## WORK INSTRUCTION
Give back, word for word, the lines in the listing below from the one holding "More payment options (853, 757)" down to the one holding "Shop All Categories (674, 2047)", both ends included.

## PROVIDED ENTRIES

┄┄┄┄┄┄┄┄┄┄

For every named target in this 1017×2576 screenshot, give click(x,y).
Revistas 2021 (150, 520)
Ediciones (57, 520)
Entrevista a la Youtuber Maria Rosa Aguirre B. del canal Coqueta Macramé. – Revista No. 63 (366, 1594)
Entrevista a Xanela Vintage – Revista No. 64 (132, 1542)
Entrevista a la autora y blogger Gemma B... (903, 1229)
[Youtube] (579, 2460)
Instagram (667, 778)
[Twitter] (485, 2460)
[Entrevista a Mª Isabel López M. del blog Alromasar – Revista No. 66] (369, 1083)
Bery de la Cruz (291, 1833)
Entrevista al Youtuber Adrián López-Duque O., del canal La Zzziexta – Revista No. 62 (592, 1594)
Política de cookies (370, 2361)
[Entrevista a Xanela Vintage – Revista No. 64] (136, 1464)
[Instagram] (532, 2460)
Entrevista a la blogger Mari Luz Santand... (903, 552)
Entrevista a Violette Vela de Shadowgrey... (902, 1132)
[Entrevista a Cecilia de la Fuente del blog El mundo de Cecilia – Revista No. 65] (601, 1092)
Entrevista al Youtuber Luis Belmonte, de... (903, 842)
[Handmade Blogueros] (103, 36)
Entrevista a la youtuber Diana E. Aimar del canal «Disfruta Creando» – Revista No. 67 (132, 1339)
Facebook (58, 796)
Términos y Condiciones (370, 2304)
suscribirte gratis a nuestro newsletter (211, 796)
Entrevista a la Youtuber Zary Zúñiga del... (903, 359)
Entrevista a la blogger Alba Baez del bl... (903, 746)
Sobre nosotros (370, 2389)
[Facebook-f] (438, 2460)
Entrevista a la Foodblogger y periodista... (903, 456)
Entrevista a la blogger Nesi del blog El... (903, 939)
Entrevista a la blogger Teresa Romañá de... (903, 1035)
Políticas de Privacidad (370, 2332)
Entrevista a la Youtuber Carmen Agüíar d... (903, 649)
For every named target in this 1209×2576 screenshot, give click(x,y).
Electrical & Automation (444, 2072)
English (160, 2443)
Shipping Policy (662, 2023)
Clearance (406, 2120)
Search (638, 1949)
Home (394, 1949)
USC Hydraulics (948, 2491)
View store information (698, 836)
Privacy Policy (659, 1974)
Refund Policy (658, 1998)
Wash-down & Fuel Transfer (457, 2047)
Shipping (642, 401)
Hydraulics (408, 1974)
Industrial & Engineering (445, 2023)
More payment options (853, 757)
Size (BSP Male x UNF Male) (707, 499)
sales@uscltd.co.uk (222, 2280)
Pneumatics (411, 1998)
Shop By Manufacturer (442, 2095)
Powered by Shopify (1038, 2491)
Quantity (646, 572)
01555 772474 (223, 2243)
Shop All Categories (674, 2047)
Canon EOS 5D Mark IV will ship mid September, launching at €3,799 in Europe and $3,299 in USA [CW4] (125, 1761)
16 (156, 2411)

┄┄┄┄┄┄┄┄┄┄

## OUTPUT FOR THIS TASK
More payment options (853, 757)
Size (BSP Male x UNF Male) (707, 499)
sales@uscltd.co.uk (222, 2280)
Pneumatics (411, 1998)
Shop By Manufacturer (442, 2095)
Powered by Shopify (1038, 2491)
Quantity (646, 572)
01555 772474 (223, 2243)
Shop All Categories (674, 2047)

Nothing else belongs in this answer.